DIRECTION
Arrange the data as a numbered list, leaving out blank lines, starting at the line that contains "You are a computer-use" and ending at the line that contains "This screenshot has height=440, width=330.".

BEGIN RECORDED INFORMATION

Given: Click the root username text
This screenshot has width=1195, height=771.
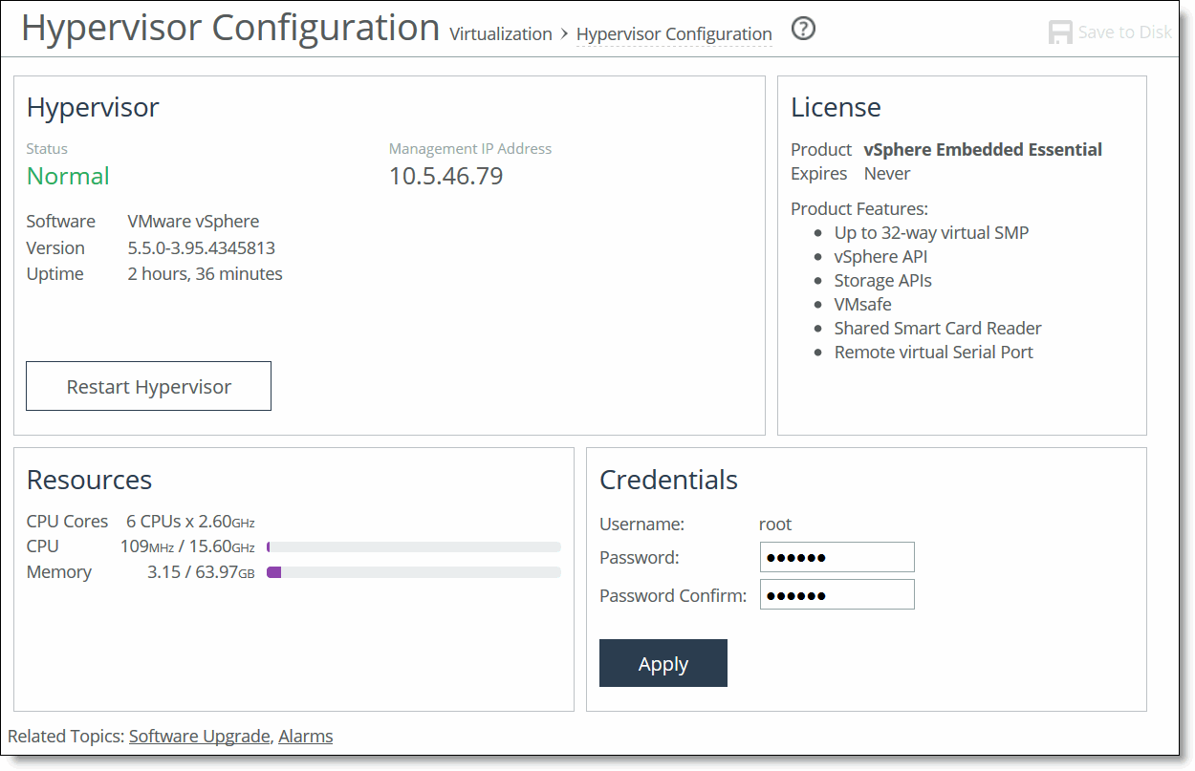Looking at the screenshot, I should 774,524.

END RECORDED INFORMATION
BEGIN RECORDED INFORMATION

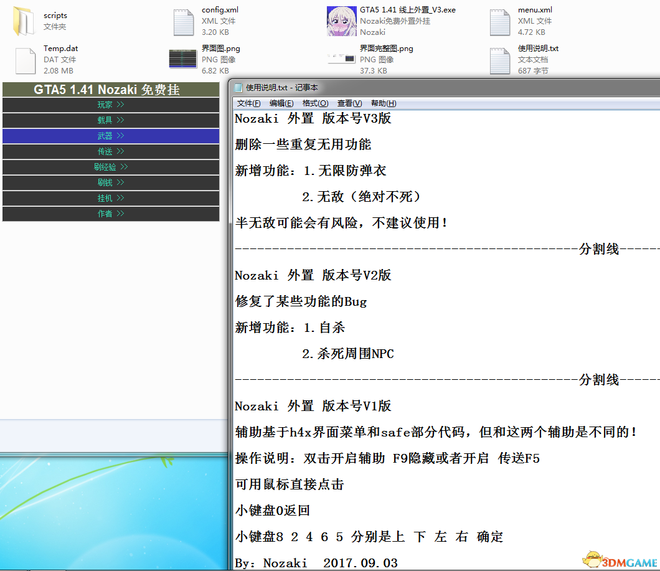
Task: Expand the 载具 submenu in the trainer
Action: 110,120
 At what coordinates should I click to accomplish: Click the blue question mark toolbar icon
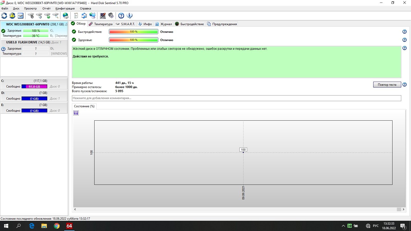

END RECORDED INFORMATION
BEGIN RECORDED INFORMATION

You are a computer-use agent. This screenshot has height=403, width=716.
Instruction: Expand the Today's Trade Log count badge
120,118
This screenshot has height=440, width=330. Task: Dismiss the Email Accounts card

END RECORDED INFORMATION

FINAL RESULT
1. You are a computer-use agent. This screenshot has height=403, width=716.
2. Instruction: Expand the Today's Trade Log count badge
3. 120,118
4. This screenshot has height=440, width=330. Task: Dismiss the Email Accounts card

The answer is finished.